Des marchés porteurs sous les projecteurs
Du côté des marchés, les États-Unis restent la première destination des montres suisses, avec un chiffre d’affaires de 349 millions de francs et une croissance de 12,7 %. Ce dynamisme confirme la résilience d’un marché souvent considéré comme un indicateur clé pour l’industrie helvétique.
En parallèle, la France enregistre une progression spectaculaire, doublant ses exportations (+103 %) sur le mois.
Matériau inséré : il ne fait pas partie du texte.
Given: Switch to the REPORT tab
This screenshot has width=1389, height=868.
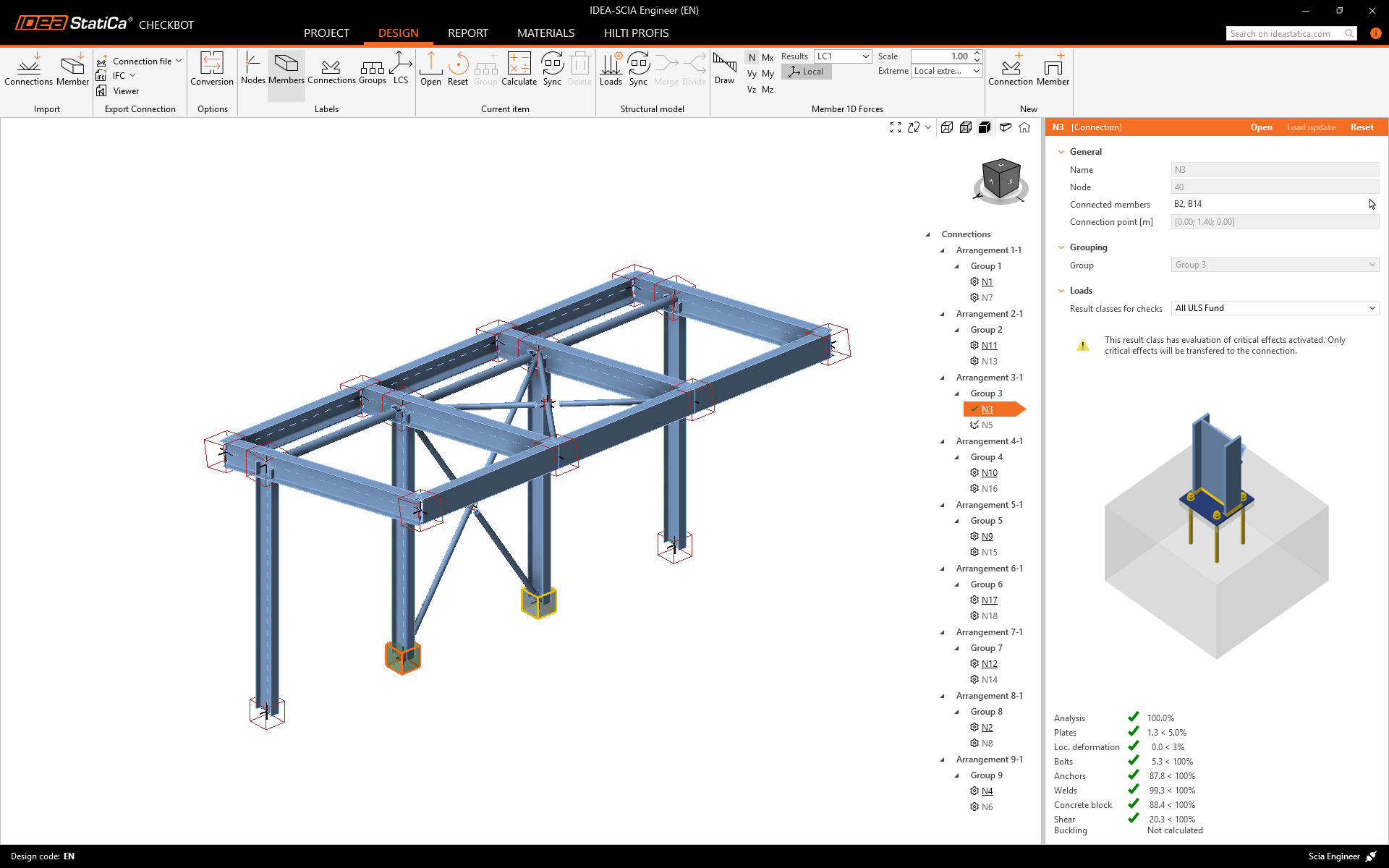Looking at the screenshot, I should point(468,33).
Ce bond peut s’expliquer par la reprise économique européenne et par un regain d’intérêt pour certaines marques ou collections spécifiques sur ce territoire.
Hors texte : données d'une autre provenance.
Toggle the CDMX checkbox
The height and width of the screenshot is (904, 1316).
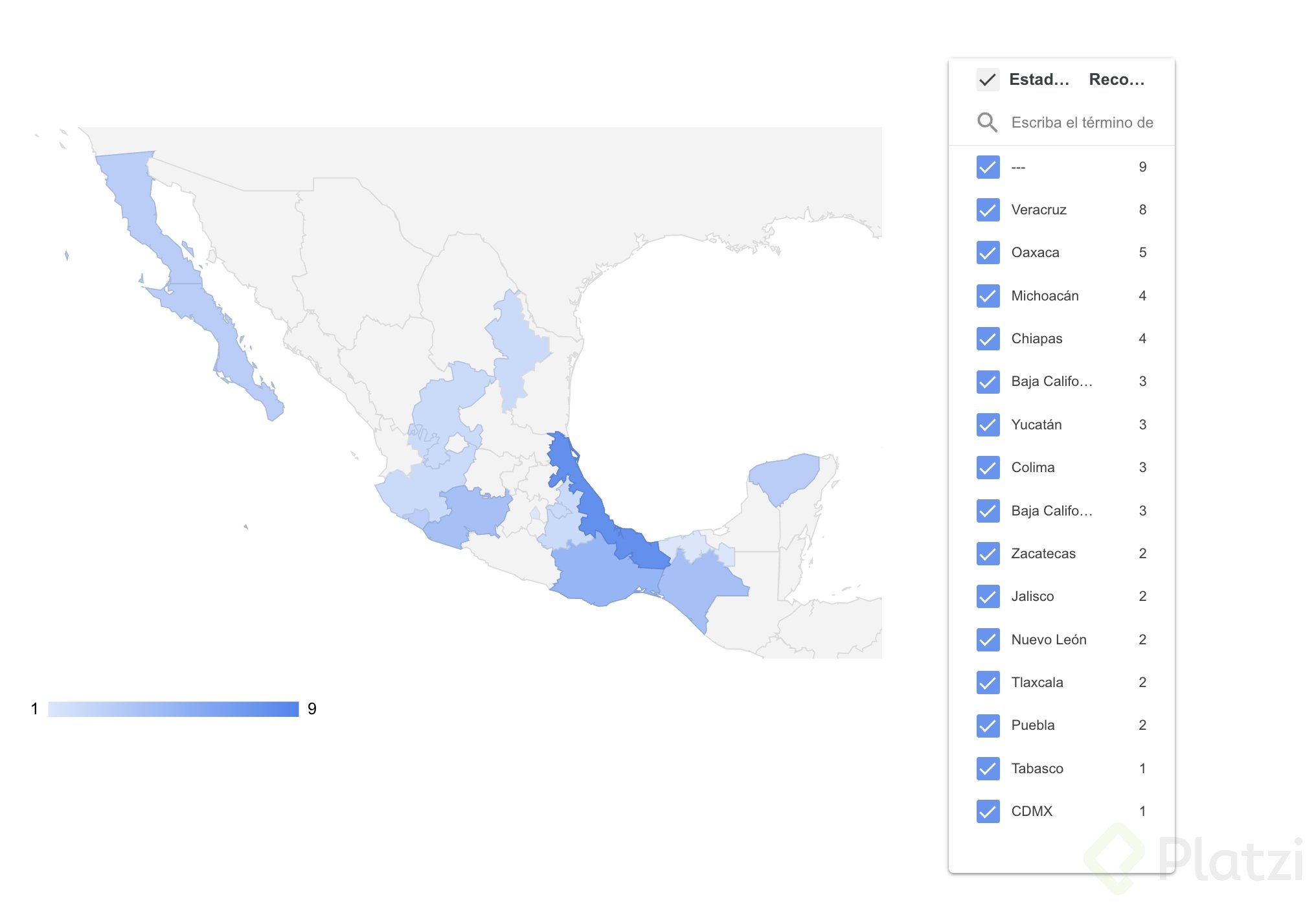coord(988,811)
L’impact des grandes expositions horlogères
La corrélation entre cette hausse des exportations de juin et les grandes expositions horlogères, telles que Watches & Wonders, se confirme. Les nouvelles collections présentées en début d’année trouvent leur débouché à travers les stocks livrés au second trimestre.
Cela suggère que la croissance observée est en partie liée à un effet de calendrier et au renouvellement des gammes. L’impact des nouveaux modèles illustre ainsi la forte dépendance du secteur à ces rendez-vous majeurs, prisés par professionnels et amateurs.
Une reprise encore fragile et segmentée
Si ce chiffre de juin inspire un certain optimisme, le recul global du premier semestre rappelle la fragilité de cette reprise, qui pourrait dépendre de facteurs temporaires. L’équilibre entre volumes exportés et segments de prix mérite une attention particulière.
On observe une forte croissance dans les segments supérieurs à 200 francs suisses, notamment entre 200 et 500 francs (+54 %), ainsi qu’au-dessus de 3 000 francs, ce qui témoigne d’un recentrage vers des montres à forte valeur ajoutée.
Cette tendance devrait influencer les stratégies des acteurs souhaitant diversifier leurs offres ou renforcer leur présence sur des segments porteurs.
Les enseignements pour les passionnés et investisseurs
Pour collectionneurs, investisseurs et passionnés, ces chiffres reflètent un secteur en pleine redéfinition, où matériaux, marchés étrangers et catégories de prix jouent un rôle central.
L’essor des montres en acier et bicolores traduit un goût renouvelé pour ces pièces classiques et contemporaines, tandis que la progression des matériaux alternatifs illustre une ouverture vers l’innovation.
La stabilité du marché américain et la croissance spectaculaire en France soulignent l’importance de cibler précisément les territoires clefs.
Perspectives et défis pour l’horlogerie suisse
Ainsi, cette montée des exportations montre que l’horlogerie suisse s’adapte aux évolutions récentes en capitalisant sur les lancements et les marchés porteurs.
Les résultats de juin 2026 offrent un souffle encourageant, sans que la tendance pour le reste de l’année soit définitivement établie. Les prochains mois permettront de mieux juger la solidité de cette reprise, tout en identifiant les segments et régions susceptibles de soutenir la croissance à moyen terme.